Rewrite the records below so that every "Identify the location of" becomes "Find the position of", with nothing else changed.

---------- Supplied material

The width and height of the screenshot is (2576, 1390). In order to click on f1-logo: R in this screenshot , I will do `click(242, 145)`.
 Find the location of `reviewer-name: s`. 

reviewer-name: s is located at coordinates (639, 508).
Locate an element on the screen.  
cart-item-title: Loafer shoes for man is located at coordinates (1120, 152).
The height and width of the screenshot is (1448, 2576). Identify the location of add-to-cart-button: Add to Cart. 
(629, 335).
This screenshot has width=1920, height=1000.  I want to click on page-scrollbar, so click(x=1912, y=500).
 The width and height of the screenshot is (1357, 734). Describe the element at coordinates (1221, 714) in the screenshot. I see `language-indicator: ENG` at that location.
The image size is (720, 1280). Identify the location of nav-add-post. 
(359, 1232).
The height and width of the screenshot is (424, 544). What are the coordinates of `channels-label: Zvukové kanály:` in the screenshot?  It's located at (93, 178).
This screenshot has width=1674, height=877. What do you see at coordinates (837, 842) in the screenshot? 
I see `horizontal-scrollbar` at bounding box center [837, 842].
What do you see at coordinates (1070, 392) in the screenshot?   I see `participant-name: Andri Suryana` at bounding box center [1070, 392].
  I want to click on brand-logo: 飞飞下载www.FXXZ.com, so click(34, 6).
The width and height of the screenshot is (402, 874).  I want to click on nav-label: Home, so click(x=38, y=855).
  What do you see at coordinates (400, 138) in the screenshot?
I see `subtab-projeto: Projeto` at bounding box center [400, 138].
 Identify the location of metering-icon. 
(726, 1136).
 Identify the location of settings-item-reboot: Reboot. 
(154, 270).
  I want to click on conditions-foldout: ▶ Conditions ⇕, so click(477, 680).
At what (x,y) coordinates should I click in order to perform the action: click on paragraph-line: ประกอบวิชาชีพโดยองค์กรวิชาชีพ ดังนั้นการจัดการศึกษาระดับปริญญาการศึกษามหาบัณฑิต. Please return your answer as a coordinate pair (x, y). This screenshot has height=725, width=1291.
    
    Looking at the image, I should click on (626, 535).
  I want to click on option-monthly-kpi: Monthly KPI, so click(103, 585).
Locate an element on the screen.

--------------------

# Written answer
The width and height of the screenshot is (2576, 1390). In order to click on f1-logo: R in this screenshot , I will do `click(242, 145)`.
 Find the location of `reviewer-name: s`. 

reviewer-name: s is located at coordinates (639, 508).
Locate an element on the screen.  
cart-item-title: Loafer shoes for man is located at coordinates (1120, 152).
The height and width of the screenshot is (1448, 2576). Find the position of add-to-cart-button: Add to Cart. 
(629, 335).
This screenshot has width=1920, height=1000.  I want to click on page-scrollbar, so click(x=1912, y=500).
 The width and height of the screenshot is (1357, 734). Describe the element at coordinates (1221, 714) in the screenshot. I see `language-indicator: ENG` at that location.
The image size is (720, 1280). Find the position of nav-add-post. 
(359, 1232).
The height and width of the screenshot is (424, 544). What are the coordinates of `channels-label: Zvukové kanály:` in the screenshot?  It's located at (93, 178).
This screenshot has width=1674, height=877. What do you see at coordinates (837, 842) in the screenshot? 
I see `horizontal-scrollbar` at bounding box center [837, 842].
What do you see at coordinates (1070, 392) in the screenshot?   I see `participant-name: Andri Suryana` at bounding box center [1070, 392].
  I want to click on brand-logo: 飞飞下载www.FXXZ.com, so click(34, 6).
The width and height of the screenshot is (402, 874).  I want to click on nav-label: Home, so click(x=38, y=855).
  What do you see at coordinates (400, 138) in the screenshot?
I see `subtab-projeto: Projeto` at bounding box center [400, 138].
 Find the position of metering-icon. 
(726, 1136).
 Find the position of settings-item-reboot: Reboot. 
(154, 270).
  I want to click on conditions-foldout: ▶ Conditions ⇕, so click(477, 680).
At what (x,y) coordinates should I click in order to perform the action: click on paragraph-line: ประกอบวิชาชีพโดยองค์กรวิชาชีพ ดังนั้นการจัดการศึกษาระดับปริญญาการศึกษามหาบัณฑิต. Please return your answer as a coordinate pair (x, y). This screenshot has height=725, width=1291.
    
    Looking at the image, I should click on (626, 535).
  I want to click on option-monthly-kpi: Monthly KPI, so click(103, 585).
Locate an element on the screen.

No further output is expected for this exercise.